↓↓↓
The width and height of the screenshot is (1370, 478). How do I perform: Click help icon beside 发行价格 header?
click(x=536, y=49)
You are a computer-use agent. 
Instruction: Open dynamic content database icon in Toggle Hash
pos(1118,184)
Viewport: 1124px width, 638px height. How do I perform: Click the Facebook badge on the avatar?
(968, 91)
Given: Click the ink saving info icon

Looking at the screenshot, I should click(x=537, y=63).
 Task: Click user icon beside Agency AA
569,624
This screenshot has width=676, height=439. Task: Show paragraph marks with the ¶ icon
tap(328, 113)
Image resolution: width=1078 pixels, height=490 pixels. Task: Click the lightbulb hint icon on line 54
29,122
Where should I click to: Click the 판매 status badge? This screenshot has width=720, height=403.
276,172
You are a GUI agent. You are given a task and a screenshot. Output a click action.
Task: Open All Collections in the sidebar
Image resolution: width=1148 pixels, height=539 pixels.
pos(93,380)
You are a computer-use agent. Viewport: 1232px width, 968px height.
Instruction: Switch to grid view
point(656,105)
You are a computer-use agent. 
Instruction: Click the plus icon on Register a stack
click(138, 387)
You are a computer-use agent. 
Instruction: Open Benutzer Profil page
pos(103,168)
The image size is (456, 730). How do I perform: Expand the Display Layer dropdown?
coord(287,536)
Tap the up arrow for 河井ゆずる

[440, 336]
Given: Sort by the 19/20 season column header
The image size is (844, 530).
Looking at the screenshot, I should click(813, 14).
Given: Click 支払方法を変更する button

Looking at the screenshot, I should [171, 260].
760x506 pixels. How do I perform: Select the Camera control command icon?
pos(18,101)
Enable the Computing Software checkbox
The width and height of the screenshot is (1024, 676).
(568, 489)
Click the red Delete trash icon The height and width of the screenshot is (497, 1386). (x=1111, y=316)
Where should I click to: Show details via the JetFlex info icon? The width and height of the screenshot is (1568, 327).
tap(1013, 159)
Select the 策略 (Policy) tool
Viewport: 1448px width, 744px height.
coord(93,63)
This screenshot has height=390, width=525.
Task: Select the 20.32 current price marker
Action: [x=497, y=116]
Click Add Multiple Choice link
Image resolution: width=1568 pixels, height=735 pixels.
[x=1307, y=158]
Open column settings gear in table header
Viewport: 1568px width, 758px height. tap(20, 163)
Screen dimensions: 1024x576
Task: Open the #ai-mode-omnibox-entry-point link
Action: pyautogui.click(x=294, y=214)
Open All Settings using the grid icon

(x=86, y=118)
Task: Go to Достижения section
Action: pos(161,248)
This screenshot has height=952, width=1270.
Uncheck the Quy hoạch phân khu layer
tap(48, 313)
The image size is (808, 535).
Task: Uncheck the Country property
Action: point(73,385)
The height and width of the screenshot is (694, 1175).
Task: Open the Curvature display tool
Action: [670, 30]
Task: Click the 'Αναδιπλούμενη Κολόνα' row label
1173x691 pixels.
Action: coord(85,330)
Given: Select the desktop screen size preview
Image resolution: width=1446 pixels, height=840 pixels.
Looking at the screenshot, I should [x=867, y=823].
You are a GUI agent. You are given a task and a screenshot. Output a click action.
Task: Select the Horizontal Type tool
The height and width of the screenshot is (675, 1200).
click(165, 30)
↑↑↑
The lines needed run from the first line of the data through the line containing "Task: Open All Collections in the sidebar"; give them again exactly and nothing else.

The width and height of the screenshot is (1370, 478). How do I perform: Click help icon beside 发行价格 header?
click(x=536, y=49)
You are a computer-use agent. 
Instruction: Open dynamic content database icon in Toggle Hash
pos(1118,184)
Viewport: 1124px width, 638px height. How do I perform: Click the Facebook badge on the avatar?
(968, 91)
Given: Click the ink saving info icon

Looking at the screenshot, I should click(x=537, y=63).
 Task: Click user icon beside Agency AA
569,624
This screenshot has width=676, height=439. Task: Show paragraph marks with the ¶ icon
tap(328, 113)
Image resolution: width=1078 pixels, height=490 pixels. Task: Click the lightbulb hint icon on line 54
29,122
Where should I click to: Click the 판매 status badge? This screenshot has width=720, height=403.
276,172
You are a GUI agent. You are given a task and a screenshot. Output a click action.
Task: Open All Collections in the sidebar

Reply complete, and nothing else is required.